Questo piccolo dettaglio – ascoltare da soli, insieme – dice più di molte conferenze sul futuro del libro.

Da tempo, su Balena Bianca, guardiamo con una certa insistenza questi casi: libri che lasciano i loro luoghi più prevedibili e compaiono negli hotel, nei supermercati, negli showroom, nelle caffetterie, nella metropolitana, nelle campagne, nelle installazioni, nelle pieghe laterali del retail e della marca. Ne abbiamo scritto in diversi articoli nel Giornale di bordo.
Non erano delle semplici curiosità. Erano indizi. Che ci dicono: bisogna portare il libro fuori dalla libreria per riportare le persone in libreria.

Molti non seguono le uscite romanzesche, non leggono le pagine culturali; a volte la parola “lettore” pesa addosso come un cappotto di qualcun altro, troppo elegante e troppo stretto. Molti leggono per incidenti, per febbri improvvise, per lutti o per noia. Non hanno intenzione di muoversi verso il libro. Almeno non per primi. E allora il libro deve uscire. Ma non come un ambasciatore con la spilla al bavero che fa il simpatico dove nessuno l’ha chiamato.

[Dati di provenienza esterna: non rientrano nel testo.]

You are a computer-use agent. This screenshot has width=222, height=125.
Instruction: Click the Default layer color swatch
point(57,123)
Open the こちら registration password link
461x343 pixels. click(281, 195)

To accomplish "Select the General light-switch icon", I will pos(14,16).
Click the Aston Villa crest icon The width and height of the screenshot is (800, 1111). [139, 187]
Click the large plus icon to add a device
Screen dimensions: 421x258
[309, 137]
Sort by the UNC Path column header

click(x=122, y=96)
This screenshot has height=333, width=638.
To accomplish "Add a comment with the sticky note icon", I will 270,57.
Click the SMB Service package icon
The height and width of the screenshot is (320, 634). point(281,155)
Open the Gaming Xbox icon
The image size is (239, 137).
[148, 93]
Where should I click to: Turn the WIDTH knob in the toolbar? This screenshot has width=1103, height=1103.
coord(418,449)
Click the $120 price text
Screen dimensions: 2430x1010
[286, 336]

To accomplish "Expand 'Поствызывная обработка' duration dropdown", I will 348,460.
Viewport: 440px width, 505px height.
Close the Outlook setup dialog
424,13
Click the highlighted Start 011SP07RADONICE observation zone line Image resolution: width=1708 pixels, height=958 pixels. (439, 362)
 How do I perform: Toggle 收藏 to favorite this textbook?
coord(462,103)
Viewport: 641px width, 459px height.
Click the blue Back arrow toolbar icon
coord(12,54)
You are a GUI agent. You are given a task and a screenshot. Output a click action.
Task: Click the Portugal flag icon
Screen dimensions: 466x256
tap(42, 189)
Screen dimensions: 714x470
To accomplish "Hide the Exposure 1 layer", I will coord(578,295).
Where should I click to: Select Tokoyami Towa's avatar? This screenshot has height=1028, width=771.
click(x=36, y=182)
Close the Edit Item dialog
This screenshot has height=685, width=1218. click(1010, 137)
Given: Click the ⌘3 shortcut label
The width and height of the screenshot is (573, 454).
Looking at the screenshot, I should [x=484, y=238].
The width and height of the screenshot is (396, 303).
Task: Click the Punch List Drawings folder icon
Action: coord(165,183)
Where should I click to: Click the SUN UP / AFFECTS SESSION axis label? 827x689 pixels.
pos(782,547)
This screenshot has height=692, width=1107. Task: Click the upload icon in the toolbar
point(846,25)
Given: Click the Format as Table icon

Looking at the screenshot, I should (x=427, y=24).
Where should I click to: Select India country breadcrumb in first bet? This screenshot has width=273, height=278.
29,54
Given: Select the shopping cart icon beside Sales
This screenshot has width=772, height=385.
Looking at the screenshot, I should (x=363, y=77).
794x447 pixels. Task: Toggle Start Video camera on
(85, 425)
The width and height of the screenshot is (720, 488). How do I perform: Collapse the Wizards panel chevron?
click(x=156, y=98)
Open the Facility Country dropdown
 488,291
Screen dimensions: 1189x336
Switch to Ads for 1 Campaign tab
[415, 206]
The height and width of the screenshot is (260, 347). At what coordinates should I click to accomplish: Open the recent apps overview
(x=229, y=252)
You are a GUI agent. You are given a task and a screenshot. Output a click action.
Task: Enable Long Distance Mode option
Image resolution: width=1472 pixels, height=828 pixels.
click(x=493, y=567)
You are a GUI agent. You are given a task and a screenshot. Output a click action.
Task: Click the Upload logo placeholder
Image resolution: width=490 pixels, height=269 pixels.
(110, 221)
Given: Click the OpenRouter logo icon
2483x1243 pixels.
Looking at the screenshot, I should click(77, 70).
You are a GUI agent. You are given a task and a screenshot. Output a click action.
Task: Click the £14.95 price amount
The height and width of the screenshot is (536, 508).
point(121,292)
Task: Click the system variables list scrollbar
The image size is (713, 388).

Allora il libro deve provare a uscire dalla libreria.

Nashville Story Walk

Uscire nel senso più concreto: andare a collocarsi in un gesto della vita, in una postura, in un’attesa, in un consumo, in un’abitudine, in una distrazione, in un corpo che sta già facendo qualcosa.

È una forma furba, eppure antichissima. La letteratura ha sempre avuto a che fare con il movimento, prima che il libro moderno la inchiodasse alla sedia, alla schiena piegata in una postura da monaco domestico. Si declamava camminando, portando i versi in bocca come sassolini lisciati dalla saliva. Rousseau, che passeggiava per rendere il pensiero botanico e pericoloso, troverebbe naturale che una storia entrasse nel passo. Proust, forse, avrebbe protestato, temendo che ogni falcata potesse sporcare la camera chiusa della memoria.

Il punto non è scegliere tra la lettura raccolta e quella mobile, ma accettare che il libro abbia più temperature. C’è quella dell’indugio tra gli scaffali. Quella dell’audio, intima e sporca, che ti accompagna mentre cucini o guidi. Quella del retail, dove il libro inciampa nel metabolismo della spesa. Ma attenzione: non tutte queste temperature producono esperienza. Se togli il libro e l’esperienza resta identica, allora il libro era solo un po’ di colore. Se invece togli il libro e tutto si affloscia, allora lì c’è un’operazione editoriale saggia.

Nashville Story Walk: la scommessa è chiara: non devi separare la lettura dalla tua giornata per poterla incontrare. Editori e librai dovrebbero guardare a questo “fuori” con meno diffidenza. Per un editore – e per un libraio – significa chiedersi in quale punto della vita un libro possa diventare necessario prima ancora di essere desiderato. 

Per un libraio, il fuori è una minaccia solo se pensato come sostituzione.
La libreria può diventare il luogo del dopo. Dopo la camminata, qualcuno dovrebbe poter entrare in una libreria di Nashville e trovare non solo il titolo ascoltato, ma una costellazione: una mappa di letture nate da quel primo ascolto. Le librerie devono vendere, gli editori anche: i libri che non vendono non sono più puri, sono solo più soli. Ma la vendita, a volte, funziona meglio quando non è l’unica cosa che accade. Si compra ad esempio per non perdere una voce sentita tra due marciapiedi qualunque.

L’editore progetta l’innesco; il libraio coltiva la durata e la relazione. A Nashville, forse, qualcuno ha camminato per cinquanta minuti senza pensare al futuro della promozione editoriale. Avrà pensato al caldo, al ritmo degli altri, al respiro che si accorda a una storia. Magari più tardi avrà cercato il libro, o un altro ancora. Le cose importanti iniziano spesso così, con una scheggia minima che resta conficcata.

Alla fine tornano le scarpe. Non più all’inizio della camminata, ma sulla soglia di una libreria, con addosso la polvere sottile di qualcosa che non è ancora abitudine. Entrano. Si fermano. Il corpo sa già qualcosa che la testa non ha ancora ordinato. Tra un tavolo e uno scaffale, un libro aspetta di smettere di essere un ricordo in cuffia e diventare una presenza.

E allora il libraio non deve fare miracoli. Deve solo accorgersene.